# TASK
Print the line that contains "You are a GUI", then every line after it until the entries end, exactly as they read; do not include pictures.

# RECORD EXCERPTS
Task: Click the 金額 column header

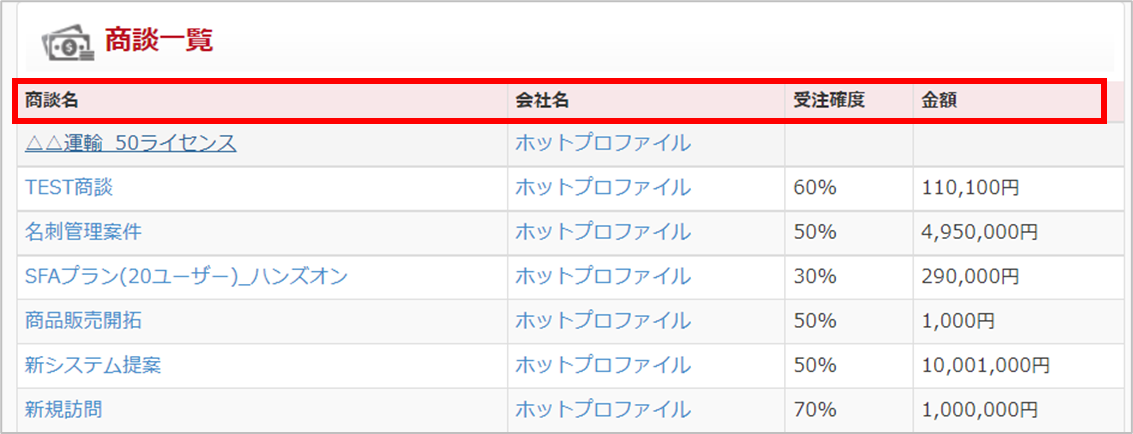Action: pos(939,100)
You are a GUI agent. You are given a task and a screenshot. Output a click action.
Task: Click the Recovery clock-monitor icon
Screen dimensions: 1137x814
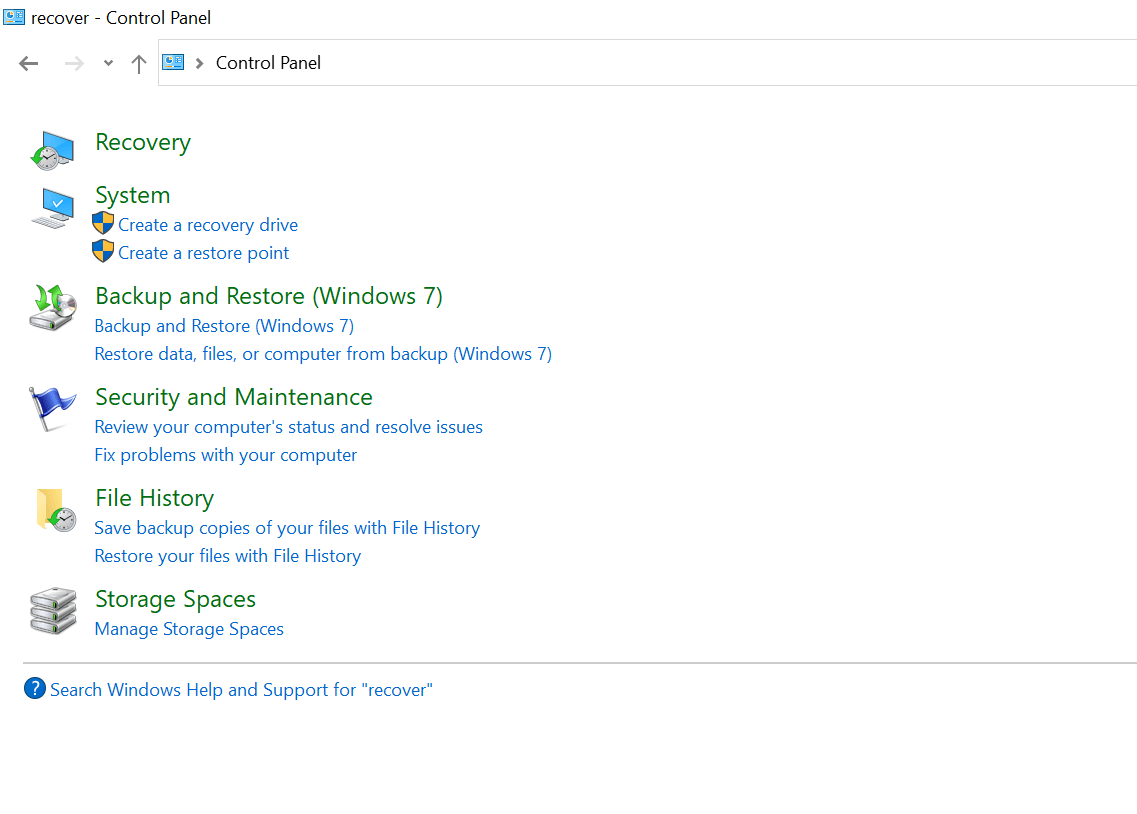click(51, 149)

# ANSWER BOX
You are a GUI agent. You are given a task and a screenshot. Output a click action.
Task: Click the Recovery clock-monitor icon
Screen dimensions: 1137x814
click(51, 149)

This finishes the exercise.